The train eases away from Prény and those on board quickly appreciate that the rapid acceleration means that this is no ordinary train. Yet one more manoeuvre needs to be completed before the record spurt can begin. The pantograph has to be lowered at Km 255 where a neutral section separates the 25 kV catenary from the main test zone, which is fed at 31 kV from the substation at Trois Domaines.

By 13.05 the pantograph is raised again and the speed display shows acceleration akin to an aircraft taking off. I note down the location where 200 km/h is reached: Km 252. At Km 246 the train has reached 300 km/h and by Km 241 the 400 km/h barrier is passed.
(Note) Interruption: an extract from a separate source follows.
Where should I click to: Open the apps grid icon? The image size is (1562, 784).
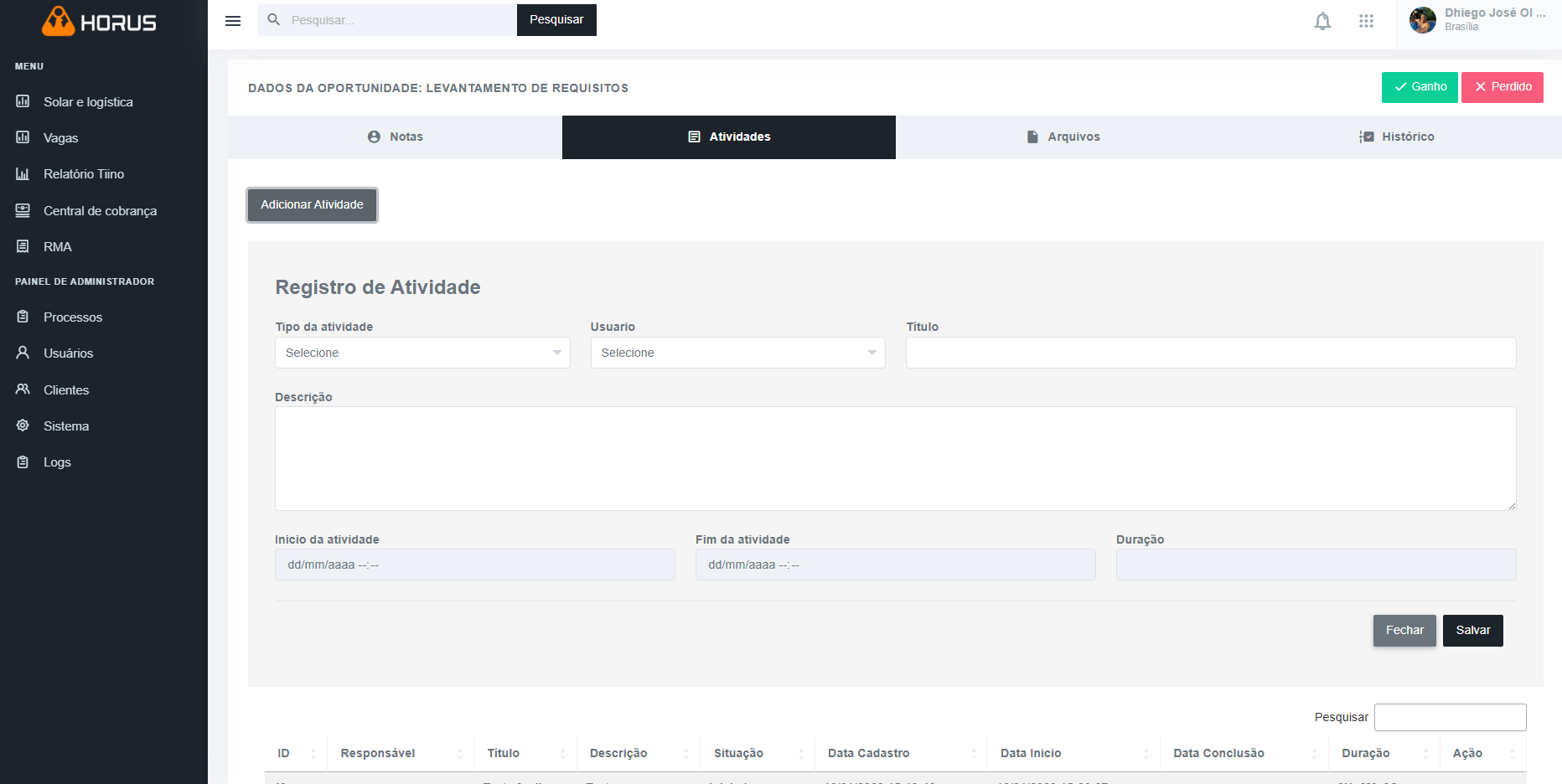tap(1366, 21)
Still V150 gathers speed, with 500 km/h attained at Km 220.

Shots from the camera on the roof show a continuous arc at the pantograph on the contact wire, while another camera placed next to a wheel confirms that the ride is rock steady. Applause breaks out as 515 km/h is passed at Km 218.

Meuse TGV station appears, and V150 roars through the pointwork at around 535 km/h. It is 13.10. The airborne camera captures the train rocketing through the countryside with hundreds of spectators at the lineside and on bridges. Behind the arcing pantograph a dust storm rises in the wake of the streaking missile.

There is more applause as speed shoots past the official objective of 540 km/h. Excitement mounts at 550 km/h and there is more clapping. In a blur of figures 574·6 km/h flashes on to the screens - and this, by common consent, appears to be the record for the history books.

Around 13.30 V150 draws on schedule into the platform at Champagne-Ardenne where, inevitably, champagne is already flowing. Idrac, du Mesnil, Mellier and other guests disembark for photographs and interviews in front of the train. A press conference follows at which Idrac emphasises the human dimension of a remarkable technical exploit. I-télé TV presenter Nathalie Ianetta talks to Barrot - whom she describes as the fastest Commissioner on Earth' - and he assures her that there was no more movement on board V150 than in his office. At 14.20 comes the official announcement - the record speed is declared to be 574·8 km/h.

In due course V150 glides out of the platform and is replaced by another TGV. Guests returning to Paris are ushered aboard.

As the train hums towards Paris, the V150 team offers one final French flourish to end the day. Slowly trainset V150 draws alongside, and the pair run parallel at the future line speed of 320 km/h. The triumphant finale draws to a close as V150 slows to return to its home at the Technicentre Est Européen.

Reactions round the world

NO-ONE would deny that the event was a huge publicity stunt for SNCF, Alstom and French industry generally.

With exports clearly in mind, guests and media had been invited from North America, Argentina and Brazil, and headlines duly appeared in newspapers across the world.

Messages of congratulation were received from French President Jacques Chirac and Transport Minister Dominique Perben. And a magnaminous congratulatory statement was put out by Deutsche Bahn in which Chairman Hartmut Mehdorn referred to 'a majestic achievement for railways that makes our hearts beat faster'.